Southern Saudi Arabia: GP in the war zone

Updated: Mar 17, 2023


M*A*S*H studio set, Malibu Creek State Park, California (not my photo)



[from FB post: December 15, 2017]


Snippets of Reality

My friend got married last night which means an old group of friends, mostly young medical doctors, were reunited after a long time. I have known these guys since their last years of med school through their internships. I got a chance to speak to Saad, a quiet young guy who thinks sipping a glass of wine on the Gran Via in Madrid is pretty "daring" and "edgy", given he grew up in Southern Saudi Arabia in a conservative family.

Saad is a primary care physician at a family clinic in the neighboring town of Khamis Mushait. He deals with flu and typical minor ailments and not much more. He works more or less in an "Urgent Care".

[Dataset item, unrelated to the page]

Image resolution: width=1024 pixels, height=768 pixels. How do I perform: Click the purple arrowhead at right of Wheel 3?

However..... (dark music) Saad is a government doctor and was sent to the front lines of the war with Yemen. He said he was sent into an active war zone and had to deal with battlefield injuries with little to no preparation. Mostly he did triage but still he had to stabilize gravely wounded soldiers. The stories he told were bone chilling and harrowing. His life has been permanently changed and he said "I really understand the word 'war' now". I thought of my father who said the same thing after he got off the troop transport in Incheon, Korea. His impressions were eerily similar to Saad's even though they were divided by time, distance and culture.

And I reflected on my very entitled and lazy students and how little they know about what is happening in their own country (or at least on the edges of it).

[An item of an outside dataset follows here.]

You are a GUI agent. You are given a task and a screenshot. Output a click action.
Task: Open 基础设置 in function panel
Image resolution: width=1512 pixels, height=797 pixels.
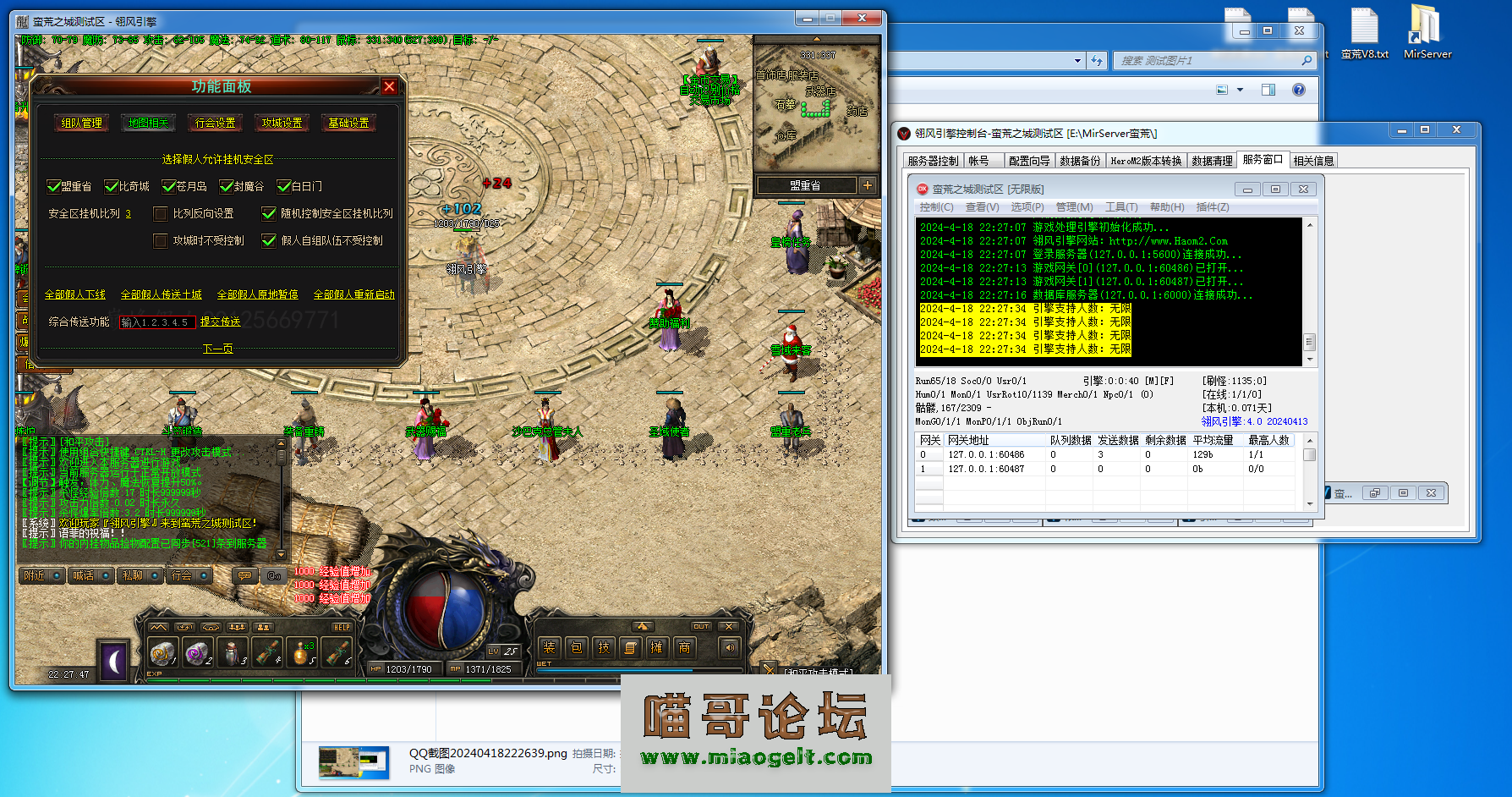[348, 123]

I think sometimes it is better we are buffered from reality even if we really think we "want it straight". The real world is just too overwhelming.

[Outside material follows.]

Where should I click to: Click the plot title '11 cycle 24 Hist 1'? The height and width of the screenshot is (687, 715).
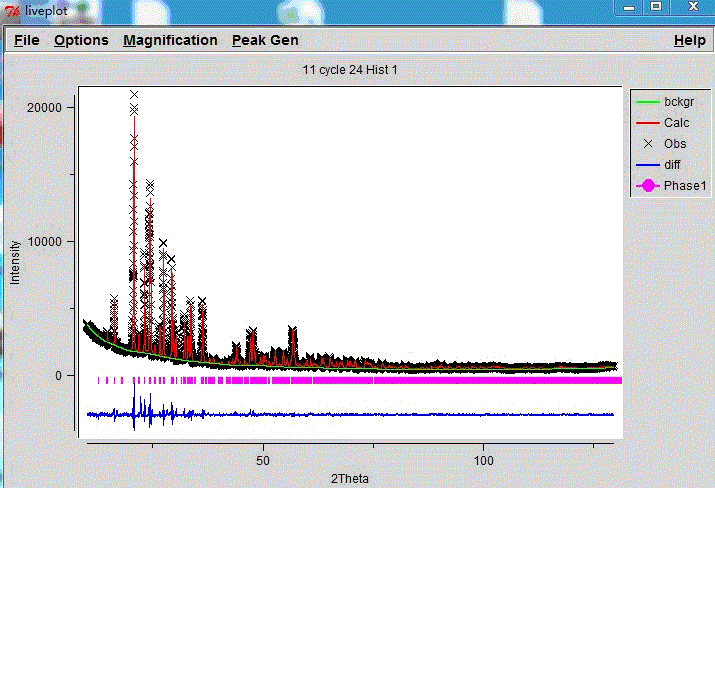(350, 70)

Reading these comments again five years later, I look at the current conflict in Ukraine and the comments being made about the Russian soldiers as very young, very scared, and very unprepared. I reflect on my early years and the news out of Vietnam. Young American soldiers were returning home drug-addicted with PTSD mainly because they had no clue where they were going to fight nor what they were getting into. So many years ago, yet nothing has changed. Maybe this aspect of our species is hard-wired into us.


The short Monkees anti-war song "Zor and Zam" (Bill and John Chadwick) comes to mind:


The king of Zor, he called for war And the king of Zam, he answered. They fashioned their weapons one upon one Ton upon ton, they called for war at the rise of the sun. Out went the call to one and to all That echoed and rolled like the thunder. Trumpets and drums, roar upon roar More upon more. Rolling the call of "Come now to war." Throughout the night they fashioned their might With right on the side of the mighty. They puzzled their minds plan upon plan Man upon man And at dying of dawn the great war began. They met on the battlefield banner in hand. They looked out across the vacant land. And they counted the missing, one upon one, None upon none. The war it was over before it begun. Two little kings playing a game. They gave a war and nobody came. And nobody came. And nobody came. And nobody came. And nobody came.


Would it ever be that people will just say "no, I am not going to do that" when people in power make reckless decisions that destroy lives, cities, and entire countries?